- **SELECTION**
In May 2003, the FASB issued SFAS No. 150, "Accounting for Certain Financial Instruments with Characteristics of both Liabilities and Equity." SFAS No. 150 is effective for financial instruments entered into or modified after May 31, 2003, and otherwise is effective at the beginning of the first interim period beginning after June 15, 2003. SFAS No. 150 requires the classification as a liability of any financial instruments with a mandatory redemption feature, an obligation to repurchase equity shares, or a conditional obligation based on the issuance of a variable number of its equity shares. The Company does not have any financial instruments with a mandatory redemption feature. The Company believes the adoption of SFAS No. 150 will not have a material effect on the Company’s financial statements.

- **ENTRIES SUPPLIED**
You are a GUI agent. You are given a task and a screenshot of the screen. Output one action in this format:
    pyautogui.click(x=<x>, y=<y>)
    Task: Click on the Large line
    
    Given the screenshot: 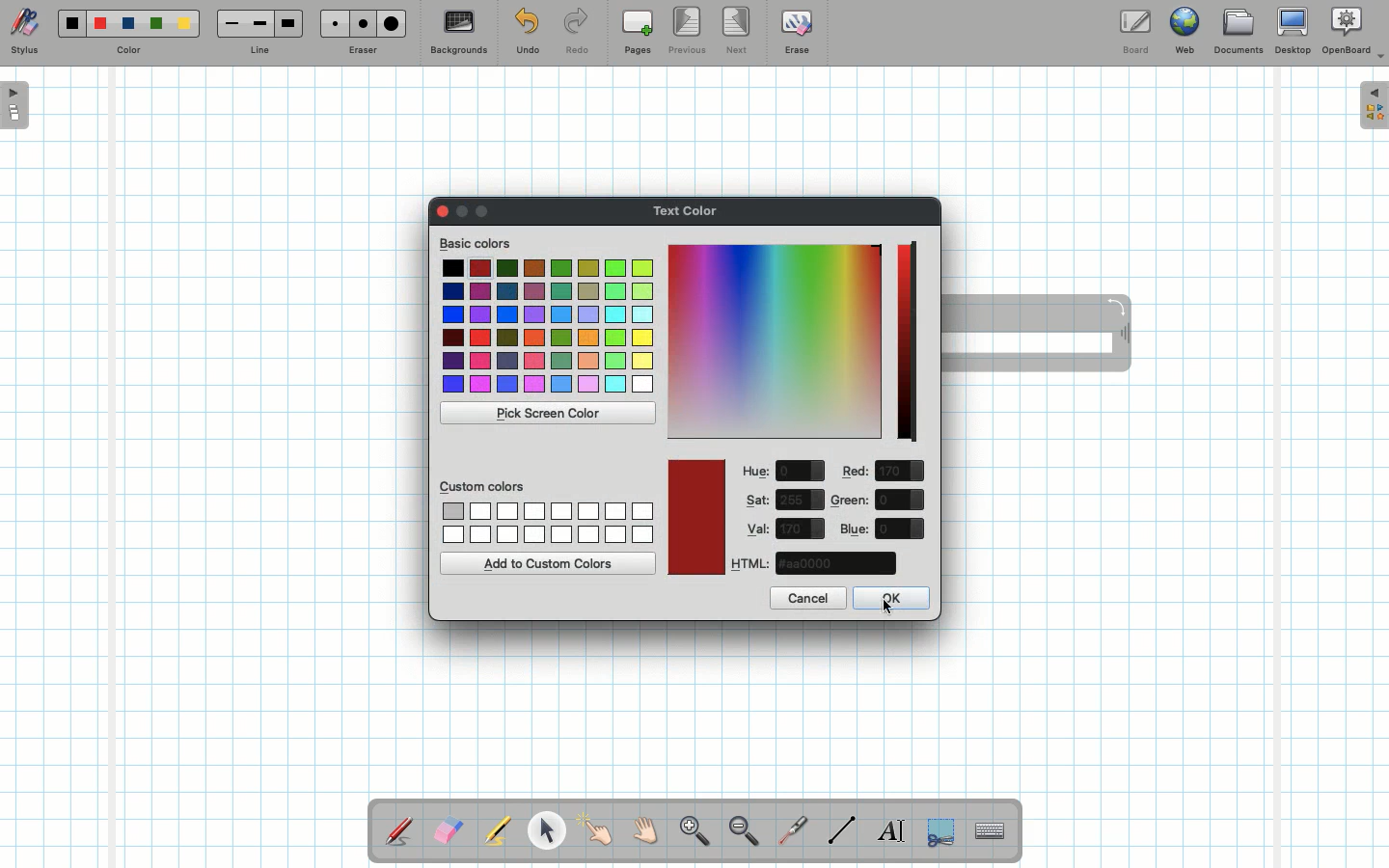 What is the action you would take?
    pyautogui.click(x=289, y=23)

- **TASKS AND EXERCISES**
A) According to the passage on SFAS No. 150, when did the FASB issue that standard?
B) Extend the passage on SFAS No. 150, starting after its last sentence.
The records play no part in what comes next.

- **IN RESPONSE**
A) May 2003

B)
In November 2002, the FASB issued FASB Interpretation No. 45, "Guarantor’s Accounting and Disclosure Requirements for Guarantees, Including Indirect Guarantees of Indebtedness of Others" (FIN 45). FIN 45 clarifies the requirements for a guarantor’s accounting for and disclosure of certain guarantees issued and outstanding. The initial recognition and initial measurement provisions of FIN 45 are applicable to guarantees issued or modified after March 31, 2003. The disclosure requirements of FIN 45 are effective for financial statements for periods ending after December 15, 2002. The adoption of FIN 45 did not have a significant impact on the Company’s financial statements. See Note 10.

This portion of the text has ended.